"""
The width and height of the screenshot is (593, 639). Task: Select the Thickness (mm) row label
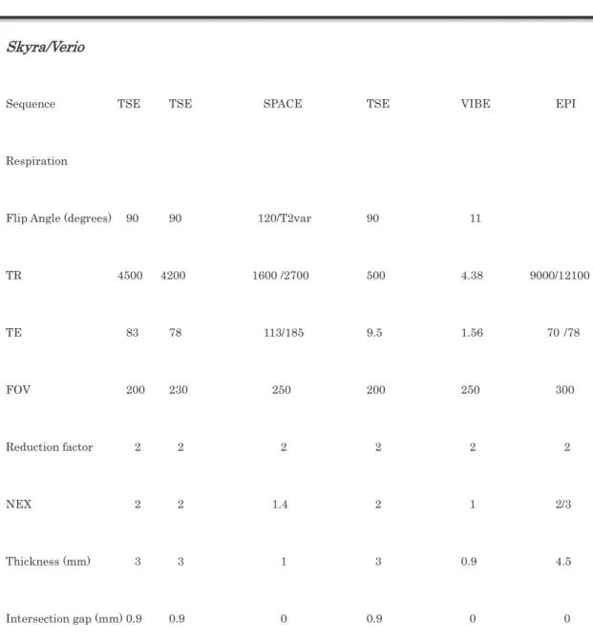point(48,562)
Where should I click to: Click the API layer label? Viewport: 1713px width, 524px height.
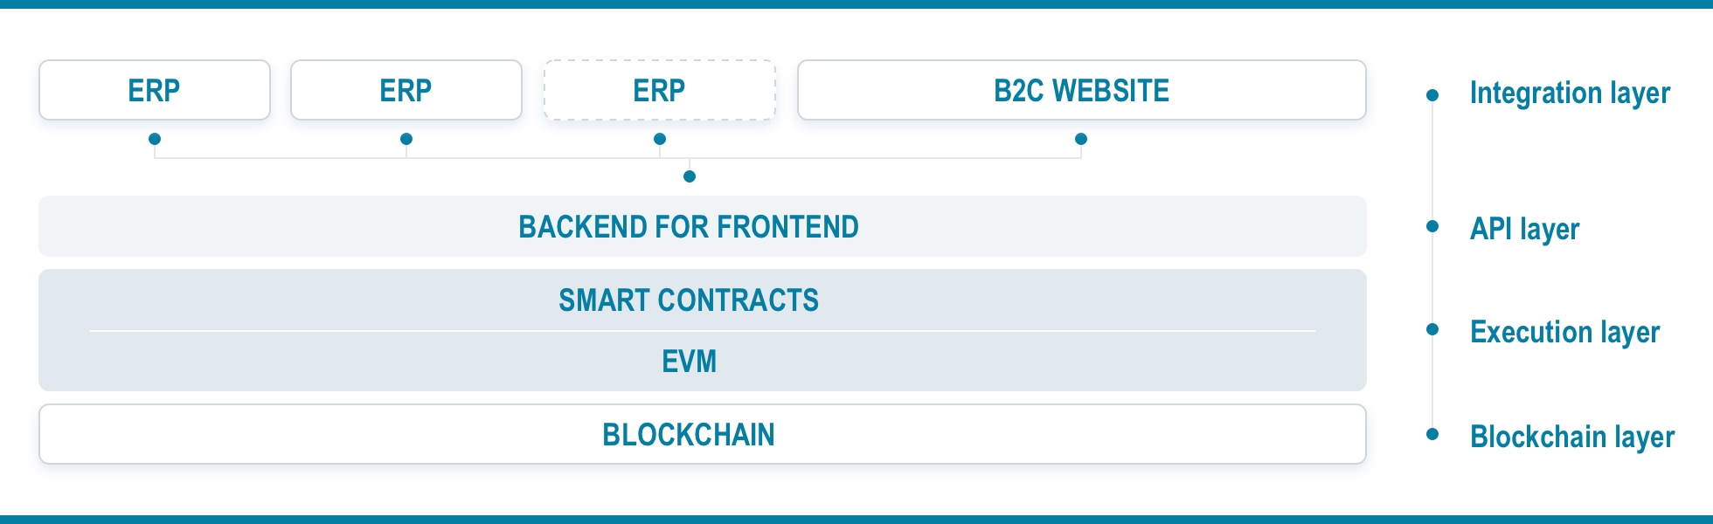tap(1524, 229)
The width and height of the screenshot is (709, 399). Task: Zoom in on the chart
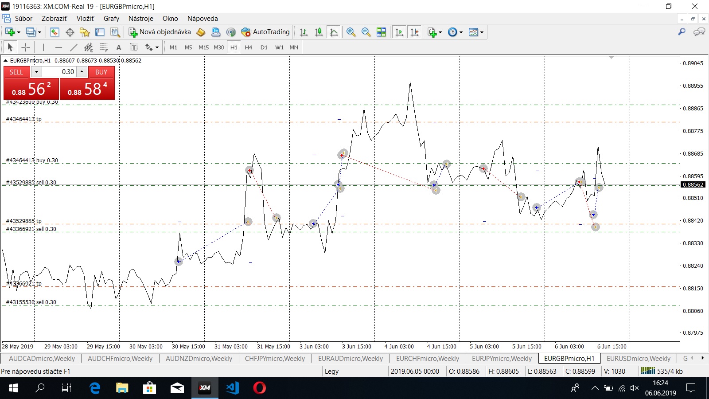click(351, 32)
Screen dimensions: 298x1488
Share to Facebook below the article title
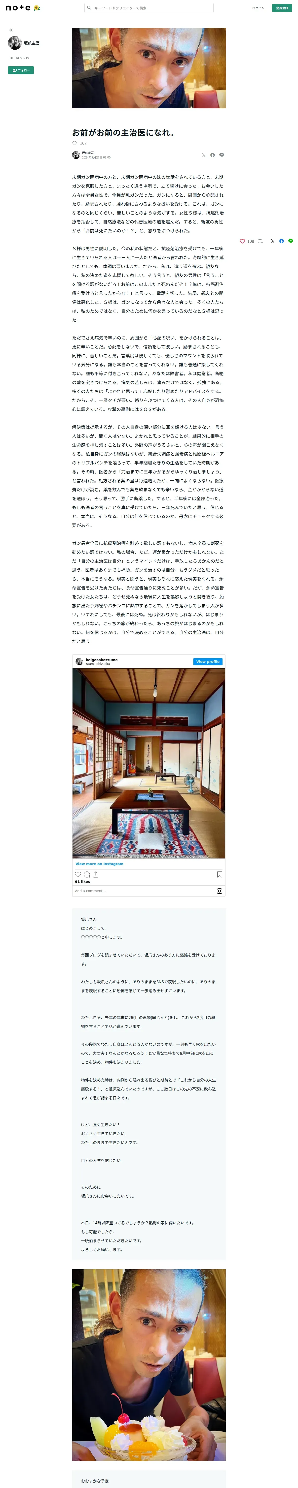coord(212,155)
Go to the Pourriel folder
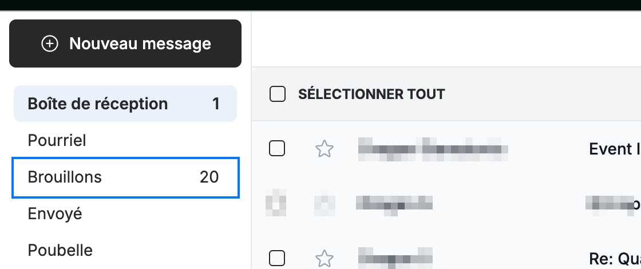The image size is (641, 269). click(125, 140)
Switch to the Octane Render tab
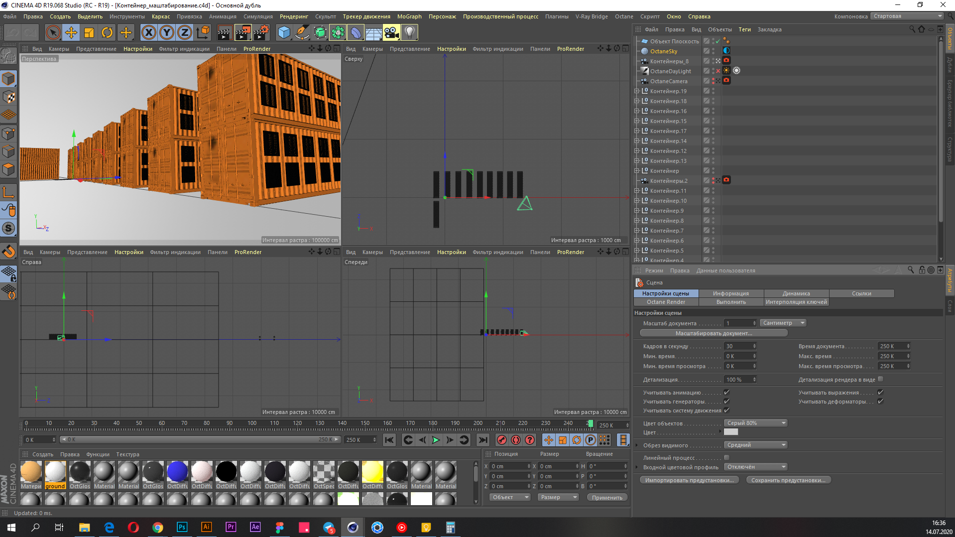Screen dimensions: 955x537 point(666,302)
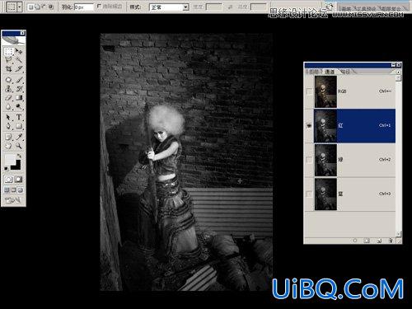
"""
**WHAT YOU WILL DO**
Rewrite all the rows with "The width and height of the screenshot is" changed to "The screenshot size is" and everything else left as it is. Omit the pictures.

**FINAL ANSWER**
The screenshot size is (593, 639). Task: Select the Thickness (mm) row label
point(48,562)
Where should I click to: Click the API layer label? Viewport: 1713px width, 524px height.
tap(1524, 229)
The screenshot size is (709, 399). Task: Zoom in on the chart
click(351, 32)
Screen dimensions: 298x1488
Share to Facebook below the article title
coord(212,155)
Go to the Pourriel folder
The image size is (641, 269). click(125, 140)
Switch to the Octane Render tab
Screen dimensions: 955x537 point(666,302)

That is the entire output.